African women need greater choices when it comes to the provision of contraceptives, a South African AIDS activist has told a panel at the ninth South African AIDS Conference in Durban.
The activist, Yvette Raphael, was speaking at the Inkosi Albert Luthuli International Convention Centre in Durban on Thursday, 13 June 2019, following the official release of the Evidence for Contraceptive Options and HIV Outcomes (ECHO) study in the port city.
The study compared three different types of contraceptives and the possibility that one of them – the DMPA progestin injection, known as Depo – increased the risk of HIV infection among women.
The potential risk of the DMPA injection has long been uncertain, which led to the 50-million-dollar study.
Raphael said it was common knowledge that when women went to clinics seeking contraceptives, they were not given a choice.
“It’s only Depo or the pill. That is not a choice – the choice is when I am given all methods to choose from and I can choose,” Raphael said.
She said Depo should not be the only “long-acting method available for many black women and brown women across the world.”
“The ECHO study shows the method mix is possible. We have heard the scientists saying women love Depo. It’s not true. This trial has shown us that women, if randomised, if given a choice, will maybe not choose Depo. So, Depo is not our favourite method,” she added.

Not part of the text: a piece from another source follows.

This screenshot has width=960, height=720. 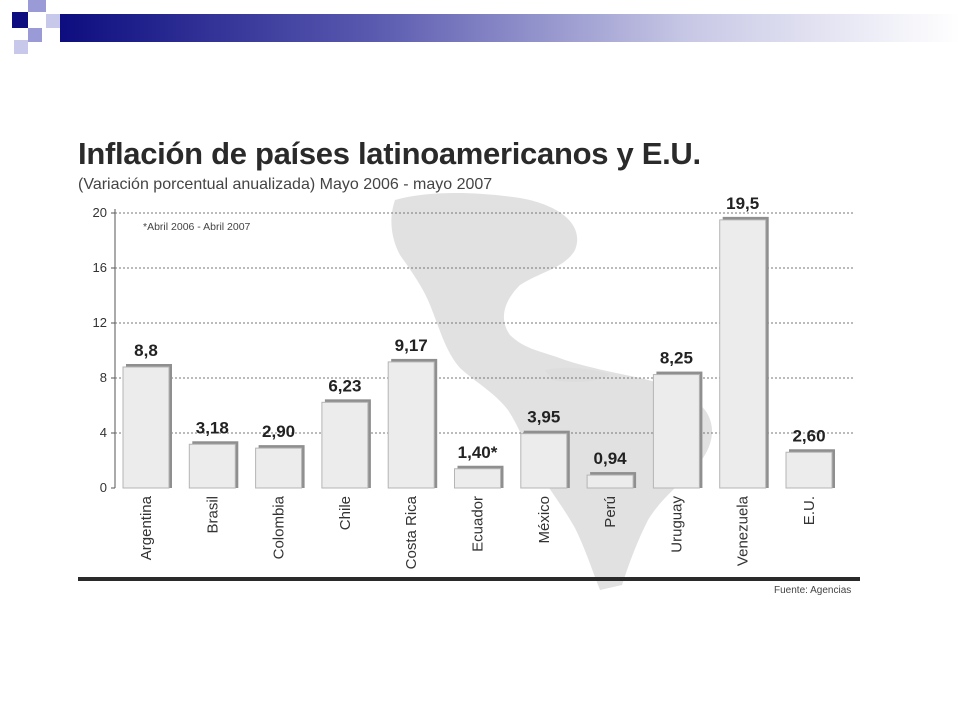 What do you see at coordinates (478, 524) in the screenshot?
I see `category-label: Ecuador` at bounding box center [478, 524].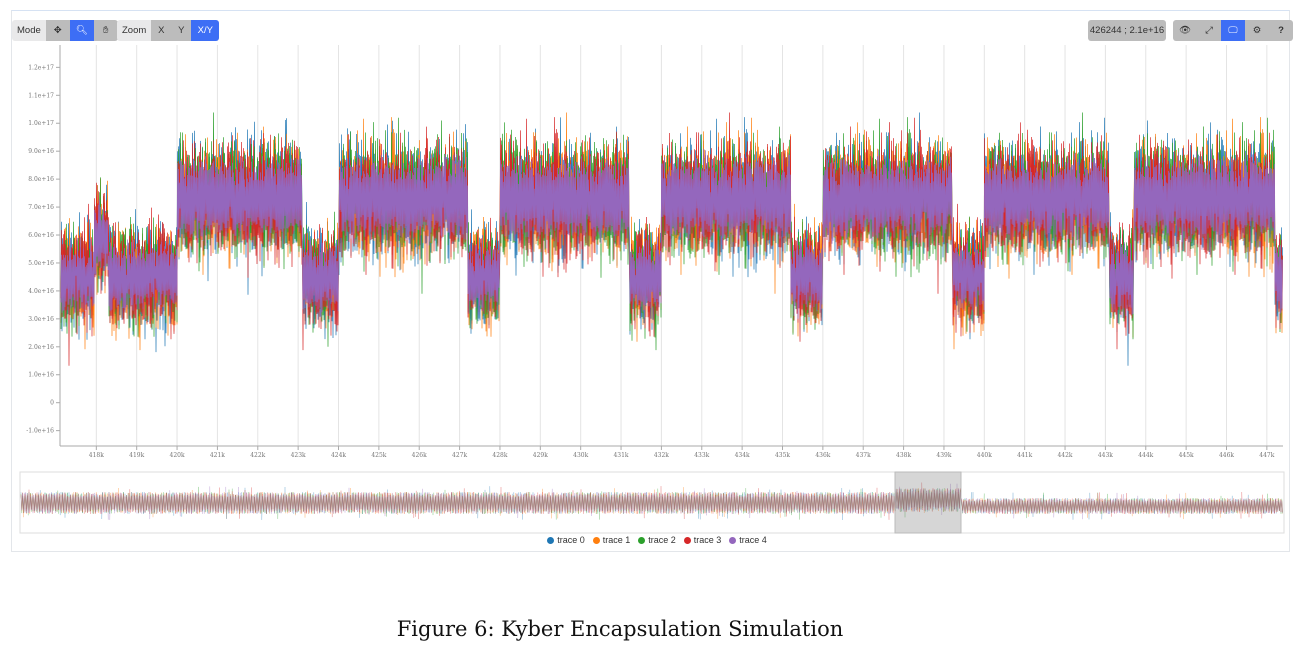 This screenshot has height=656, width=1314. I want to click on y-tick-label: 1.2e+17, so click(41, 68).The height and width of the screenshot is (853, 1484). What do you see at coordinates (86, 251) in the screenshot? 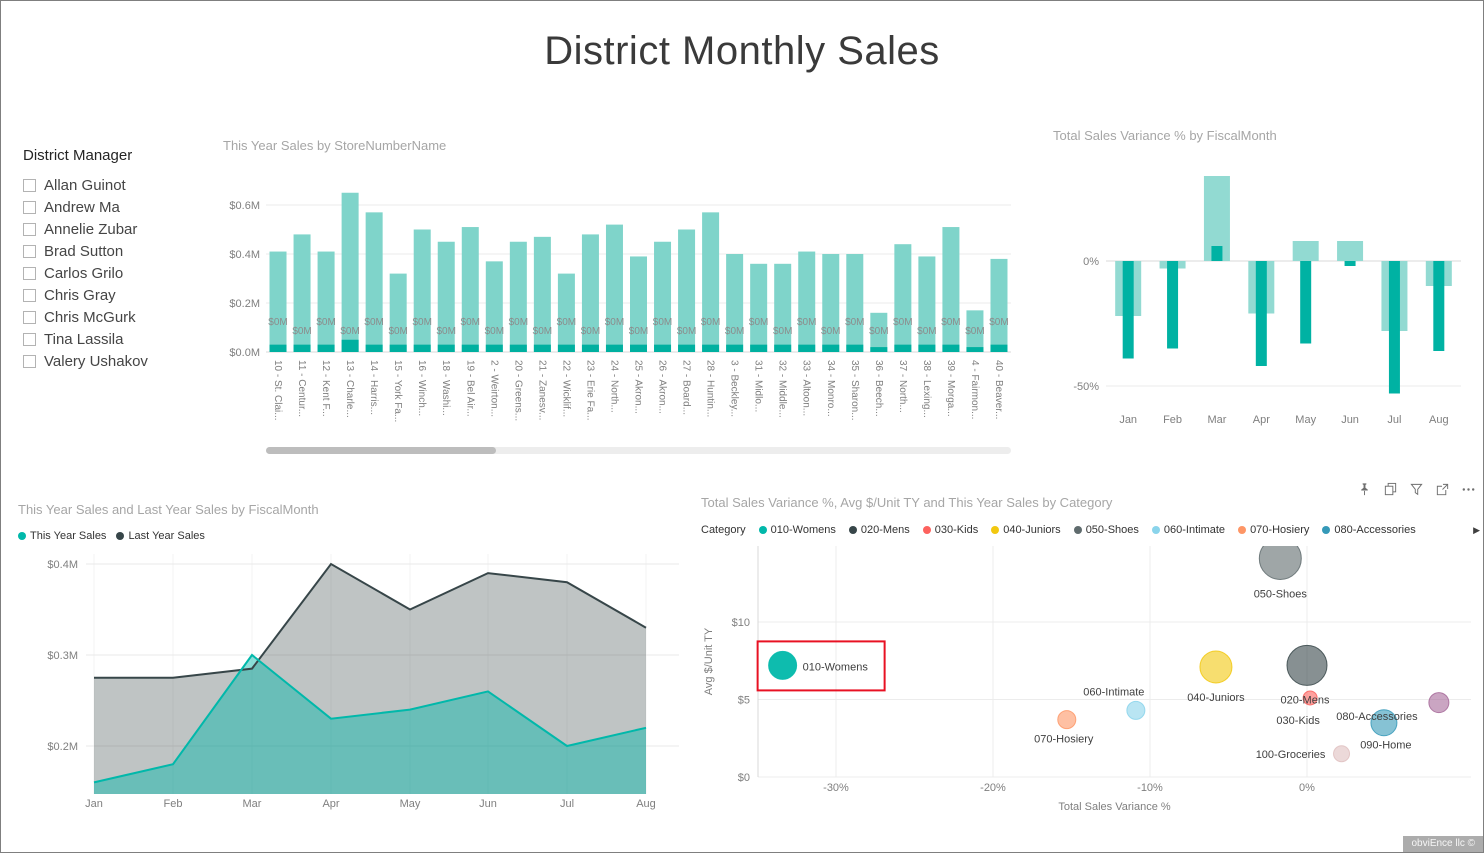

ECHO started in 2015, with trials eventually taking place on 7 830 HIV negative women between the ages of 16 and 35 years who wanted to be placed on contraception in South Africa, Kenya, eSwatini and Zambia.
The results indicated that there was no evidence to suggest that women who used Depo were at a greater risk of contracting HIV than women who used the other contraceptives.
Raphael, who heads the group Advocates for the Prevention of HIV in Africa, said it was good that the question about the safety of the injection had been answered.